_Problem requirements_
All that is needed is the listing, given back exactly.

_Records to use_
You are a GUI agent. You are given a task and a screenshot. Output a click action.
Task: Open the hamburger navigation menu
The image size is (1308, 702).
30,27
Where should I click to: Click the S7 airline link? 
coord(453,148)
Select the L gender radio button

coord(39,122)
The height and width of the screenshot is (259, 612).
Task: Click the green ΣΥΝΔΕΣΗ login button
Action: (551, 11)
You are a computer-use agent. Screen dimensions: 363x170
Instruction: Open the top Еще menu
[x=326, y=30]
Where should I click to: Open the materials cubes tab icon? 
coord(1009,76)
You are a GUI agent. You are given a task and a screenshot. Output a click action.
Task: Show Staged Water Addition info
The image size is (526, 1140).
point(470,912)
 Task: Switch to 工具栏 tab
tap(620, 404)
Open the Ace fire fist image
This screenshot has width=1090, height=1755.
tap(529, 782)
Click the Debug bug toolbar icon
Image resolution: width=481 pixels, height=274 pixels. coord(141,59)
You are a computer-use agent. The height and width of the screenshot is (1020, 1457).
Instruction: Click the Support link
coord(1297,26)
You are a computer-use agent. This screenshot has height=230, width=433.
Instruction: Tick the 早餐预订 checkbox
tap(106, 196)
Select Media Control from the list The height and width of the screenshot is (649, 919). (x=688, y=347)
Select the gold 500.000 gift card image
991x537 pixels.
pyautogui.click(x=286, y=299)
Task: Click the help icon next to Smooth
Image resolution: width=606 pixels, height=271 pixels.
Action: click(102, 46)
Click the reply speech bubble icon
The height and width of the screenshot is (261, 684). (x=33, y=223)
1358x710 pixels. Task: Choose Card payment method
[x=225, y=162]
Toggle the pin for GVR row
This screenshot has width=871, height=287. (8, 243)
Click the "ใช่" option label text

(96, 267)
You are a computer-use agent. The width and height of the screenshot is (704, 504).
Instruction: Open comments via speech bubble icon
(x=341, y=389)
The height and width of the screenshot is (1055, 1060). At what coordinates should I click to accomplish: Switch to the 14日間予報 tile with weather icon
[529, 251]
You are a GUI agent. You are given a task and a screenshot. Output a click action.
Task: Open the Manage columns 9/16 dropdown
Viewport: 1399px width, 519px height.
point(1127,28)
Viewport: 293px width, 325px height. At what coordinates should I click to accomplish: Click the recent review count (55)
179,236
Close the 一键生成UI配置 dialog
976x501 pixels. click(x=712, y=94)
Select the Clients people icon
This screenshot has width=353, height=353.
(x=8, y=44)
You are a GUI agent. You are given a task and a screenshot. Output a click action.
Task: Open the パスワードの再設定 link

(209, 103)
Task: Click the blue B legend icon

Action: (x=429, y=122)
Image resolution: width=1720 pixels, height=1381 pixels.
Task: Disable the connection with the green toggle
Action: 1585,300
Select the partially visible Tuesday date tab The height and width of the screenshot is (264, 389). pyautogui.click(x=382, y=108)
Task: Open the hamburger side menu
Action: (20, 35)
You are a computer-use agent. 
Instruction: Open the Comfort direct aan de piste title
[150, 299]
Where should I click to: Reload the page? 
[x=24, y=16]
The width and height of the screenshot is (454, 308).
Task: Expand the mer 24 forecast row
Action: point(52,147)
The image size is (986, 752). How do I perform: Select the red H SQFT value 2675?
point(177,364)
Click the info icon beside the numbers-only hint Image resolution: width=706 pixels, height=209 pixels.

_Exercise output_
You are a GUI agent. You are given a task and a screenshot. Output a click action.
Task: Open the hamburger navigation menu
The image size is (1308, 702).
30,27
Where should I click to: Click the S7 airline link? 
coord(453,148)
Select the L gender radio button

coord(39,122)
The height and width of the screenshot is (259, 612).
Task: Click the green ΣΥΝΔΕΣΗ login button
Action: (551, 11)
You are a computer-use agent. Screen dimensions: 363x170
Instruction: Open the top Еще menu
[x=326, y=30]
Where should I click to: Open the materials cubes tab icon? 
coord(1009,76)
You are a GUI agent. You are given a task and a screenshot. Output a click action.
Task: Show Staged Water Addition info
The image size is (526, 1140).
point(470,912)
 Task: Switch to 工具栏 tab
tap(620, 404)
Open the Ace fire fist image
This screenshot has width=1090, height=1755.
tap(529, 782)
Click the Debug bug toolbar icon
Image resolution: width=481 pixels, height=274 pixels. coord(141,59)
You are a computer-use agent. The height and width of the screenshot is (1020, 1457).
Instruction: Click the Support link
coord(1297,26)
You are a computer-use agent. This screenshot has height=230, width=433.
Instruction: Tick the 早餐预订 checkbox
tap(106, 196)
Select Media Control from the list The height and width of the screenshot is (649, 919). (x=688, y=347)
Select the gold 500.000 gift card image
991x537 pixels.
pyautogui.click(x=286, y=299)
Task: Click the help icon next to Smooth
Image resolution: width=606 pixels, height=271 pixels.
Action: click(102, 46)
Click the reply speech bubble icon
The height and width of the screenshot is (261, 684). (x=33, y=223)
1358x710 pixels. Task: Choose Card payment method
[x=225, y=162]
Toggle the pin for GVR row
This screenshot has width=871, height=287. (8, 243)
Click the "ใช่" option label text

(96, 267)
You are a computer-use agent. The width and height of the screenshot is (704, 504).
Instruction: Open comments via speech bubble icon
(x=341, y=389)
The height and width of the screenshot is (1055, 1060). At what coordinates should I click to accomplish: Switch to the 14日間予報 tile with weather icon
[529, 251]
You are a GUI agent. You are given a task and a screenshot. Output a click action.
Task: Open the Manage columns 9/16 dropdown
Viewport: 1399px width, 519px height.
point(1127,28)
Viewport: 293px width, 325px height. At what coordinates should I click to accomplish: Click the recent review count (55)
179,236
Close the 一键生成UI配置 dialog
976x501 pixels. click(x=712, y=94)
Select the Clients people icon
This screenshot has width=353, height=353.
(x=8, y=44)
You are a GUI agent. You are given a task and a screenshot. Output a click action.
Task: Open the パスワードの再設定 link

(209, 103)
Task: Click the blue B legend icon

Action: (x=429, y=122)
Image resolution: width=1720 pixels, height=1381 pixels.
Task: Disable the connection with the green toggle
Action: 1585,300
Select the partially visible Tuesday date tab The height and width of the screenshot is (264, 389). pyautogui.click(x=382, y=108)
Task: Open the hamburger side menu
Action: (20, 35)
You are a computer-use agent. 
Instruction: Open the Comfort direct aan de piste title
[150, 299]
Where should I click to: Reload the page? 
[x=24, y=16]
The width and height of the screenshot is (454, 308).
Task: Expand the mer 24 forecast row
Action: point(52,147)
The image size is (986, 752). How do I perform: Select the red H SQFT value 2675?
point(177,364)
Click the info icon beside the numbers-only hint Image resolution: width=706 pixels, height=209 pixels.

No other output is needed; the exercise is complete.